REPONSE : Voilà la question fondamentale qui me permettra de combler les lacunes inévitables contenues dans ce qui précède. Certes, ce n’est certainement pas le « moi » qui peut dissoudre le « moi » : Le « moi », comme le dit Krishnamurti n’est qu’ignorance, conditionnement. C’est la lucidité du Réel qui dissout le moi et non le moi qui se dissout lui-même en vertu d’un acte de discipline. Le « moi » n’est qu’un instrument; je dirai mieux : en un certain sens, la conscience de soi est l’obstacle. Lorsque cesse cet obstacle, la Réalité se manifeste d’elle-même.

J’ai beaucoup insisté sur le fait que dans l’attention juste nous devions être comme le miroir, c’est-à-dire ne rien prendre, ne rien juger, ne rien condamner, ne rien approuver. J’ai également mis en évidence la nécessité de mourir à nous-mêmes, de nous affranchir de nos automatismes passés, des mécanismes habituels de la mémoire.

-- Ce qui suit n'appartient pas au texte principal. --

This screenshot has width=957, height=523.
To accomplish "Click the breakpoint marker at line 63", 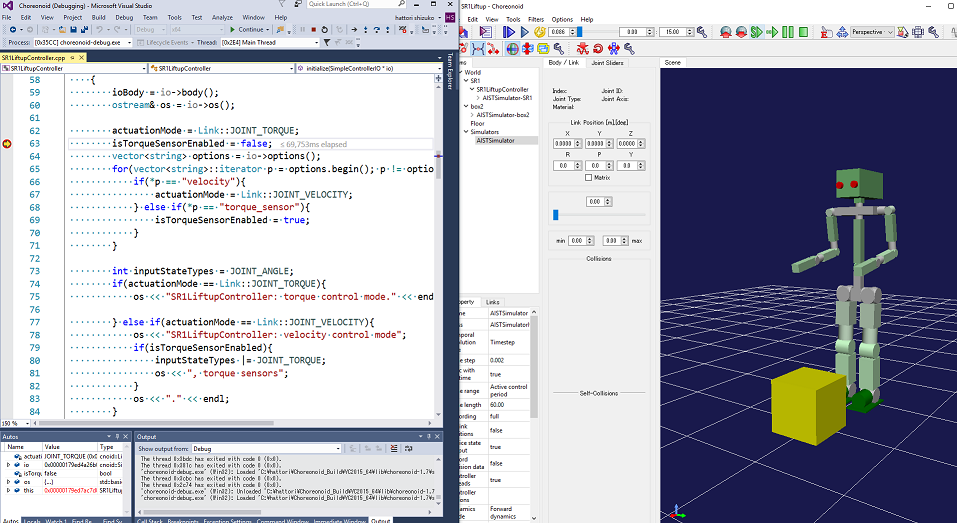I will pos(8,144).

Si vous y réfléchissez profondément, vous verrez qu’une attention libérée de toute mémoire, de toute comparaison, de toute référence au passé, de tout choix, de toute condamnation, de toute approbation, n’est plus spécifiquement « votre » attention. Elle est plus exactement celle de la Réalité en vous.

Il est faux de s’imaginer qu’il soit nécessaire de connaître la Réalité afin qu’elle puisse opérer en vous. Vous êtes la Réalité, mais vous ne le savez pas. Ensuite, vous ne pourrez jamais connaître la Réalité, parce qu’elle est inconnaissable. Elle est l’Inconnu. Elle est entièrement neuve à chaque instant. Si la Réalité était connaissable, la connaissance que nous aurions d’elle ferait partie des constructions mentales dont il est urgent que nous nous débarrassions.

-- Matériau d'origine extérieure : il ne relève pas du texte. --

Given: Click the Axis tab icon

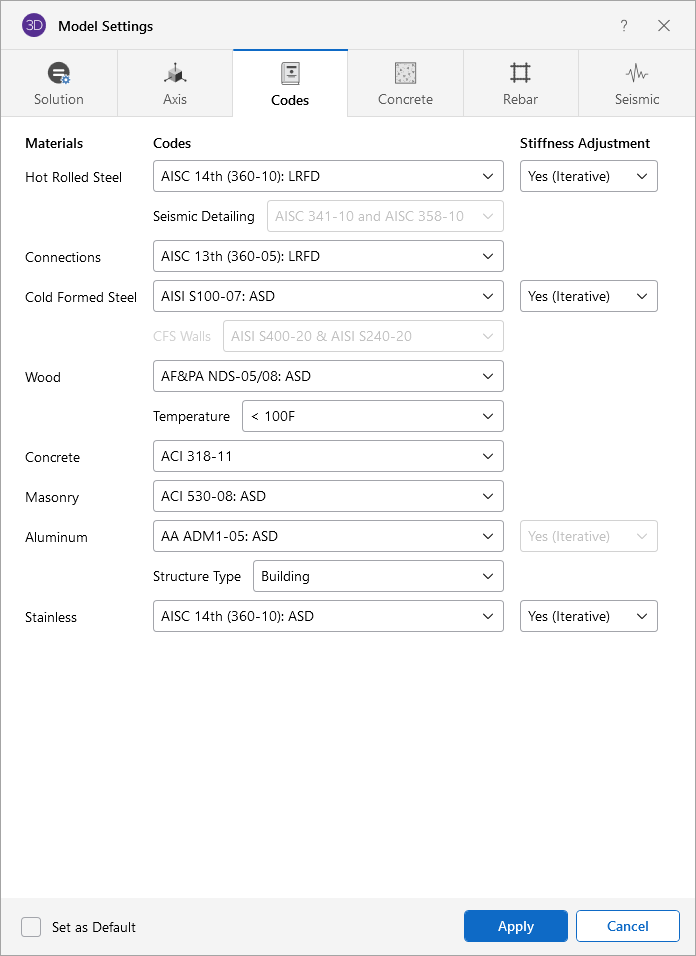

Par la voie de la connaissance ordinaire, nous pouvons découvrir que l’univers extérieur n’est qu’une apparence. Nous pouvons de même découvrir que le « moi » n’est également qu’une apparence. Nombreux sont ceux qui tombent dans le piège du dualisme en faisant cette constatation.

Ils se disent : puisque le monde extérieur est un monde d’apparence, la Réalité se trouve à l’intérieur ou au delà de celui-ci. Beaucoup de personnes tendent à diviser le monde en deux aspects opposés : le Réel et l’Irréel. Ceci peut paraître exact. Malheureusement cette façon de voir est fausse. La Réalité est tout autant l’apparence du monde manifesté que le monde manifesté. Certains diront qu’elle est le Vide. Quoique nous approchions ici d’une vision plus claire des choses, le mot Vide reste toujours un mot et, comme tel, il est inadéquat. Car nous savons fort bien que ce vide de qualités et de propriétés familières est en réalité une Plénitude d’amour et de conscience pure.

Le Bouddha déclarait : « Un ignorant dit «tout est ». Un autre ignorant dit « rien n’est ». Mais pour celui qui connaît, suivant la Sagesse, il n’y a ni Etre ni Non-Etre. »

Pour terminer, nous dirons qu’il existe un « quelque chose » de fondamental, comme le dirait Carlo Suarès, un « quelque chose » qui ne peut être connu, mais qui peut être vécu. Car contrairement à ce que nous pensons, connaître la Réalité ce n’est point la vivre, mais la renier. Vivre la Réalité c’est mourir à toute connaissance. Cet état n’est pas infra-intellectuel, comme le déclarent les ennemis du Zen, tels Robert Kemp et Arthur Koestler. Il s’agit de la plus haute forme de l’intelligence : lucidité mentale sans idée, sans symbole et Plénitude d’Amour.